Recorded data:
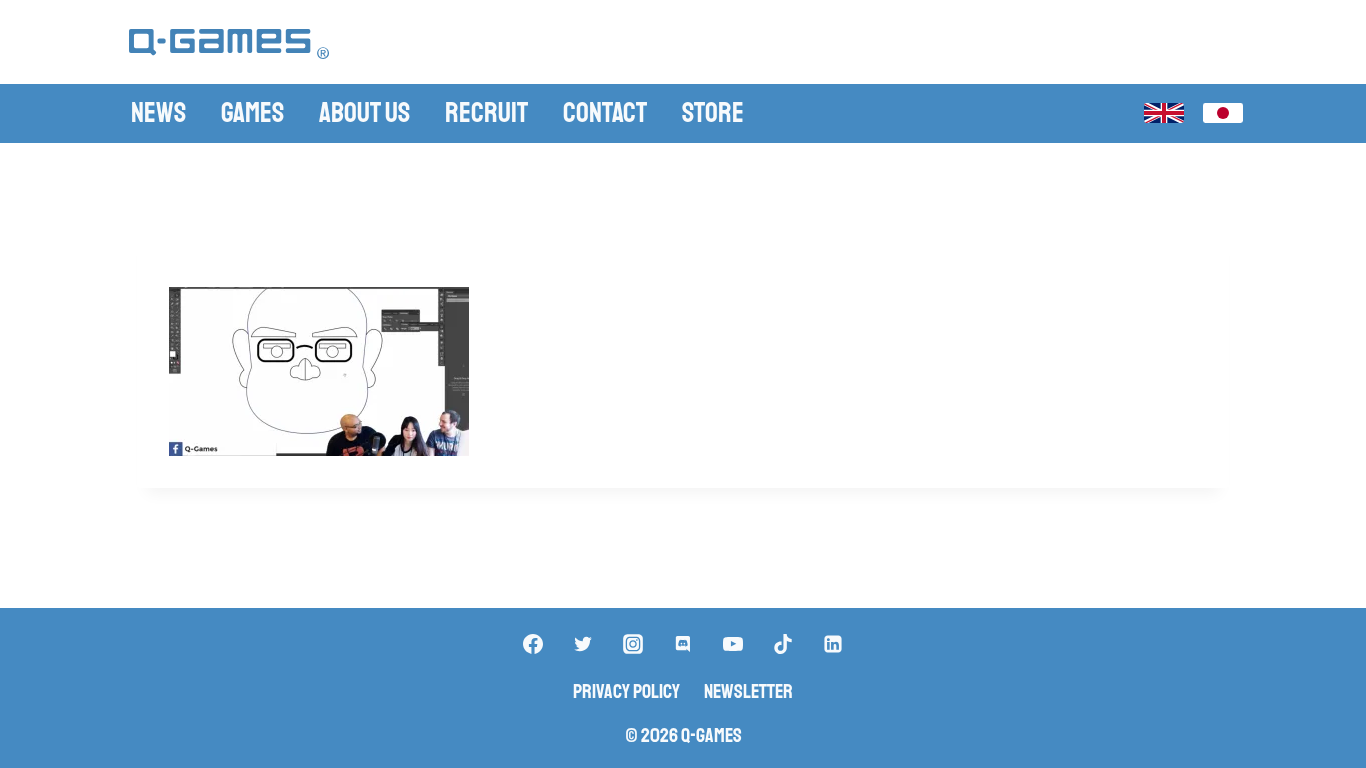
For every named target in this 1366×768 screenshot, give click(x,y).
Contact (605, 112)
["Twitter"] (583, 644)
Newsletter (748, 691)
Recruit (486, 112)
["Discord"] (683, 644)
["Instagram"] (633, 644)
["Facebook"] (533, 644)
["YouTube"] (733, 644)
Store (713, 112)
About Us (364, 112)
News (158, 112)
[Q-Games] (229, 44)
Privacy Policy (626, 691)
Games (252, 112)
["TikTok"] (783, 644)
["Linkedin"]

## Task to carry out
Please repeat every record exactly, leaving the pictures out.

## Response to the exercise
For every named target in this 1366×768 screenshot, give click(x,y).
Contact (605, 112)
["Twitter"] (583, 644)
Newsletter (748, 691)
Recruit (486, 112)
["Discord"] (683, 644)
["Instagram"] (633, 644)
["Facebook"] (533, 644)
["YouTube"] (733, 644)
Store (713, 112)
About Us (364, 112)
News (158, 112)
[Q-Games] (229, 44)
Privacy Policy (626, 691)
Games (252, 112)
["TikTok"] (783, 644)
["Linkedin"]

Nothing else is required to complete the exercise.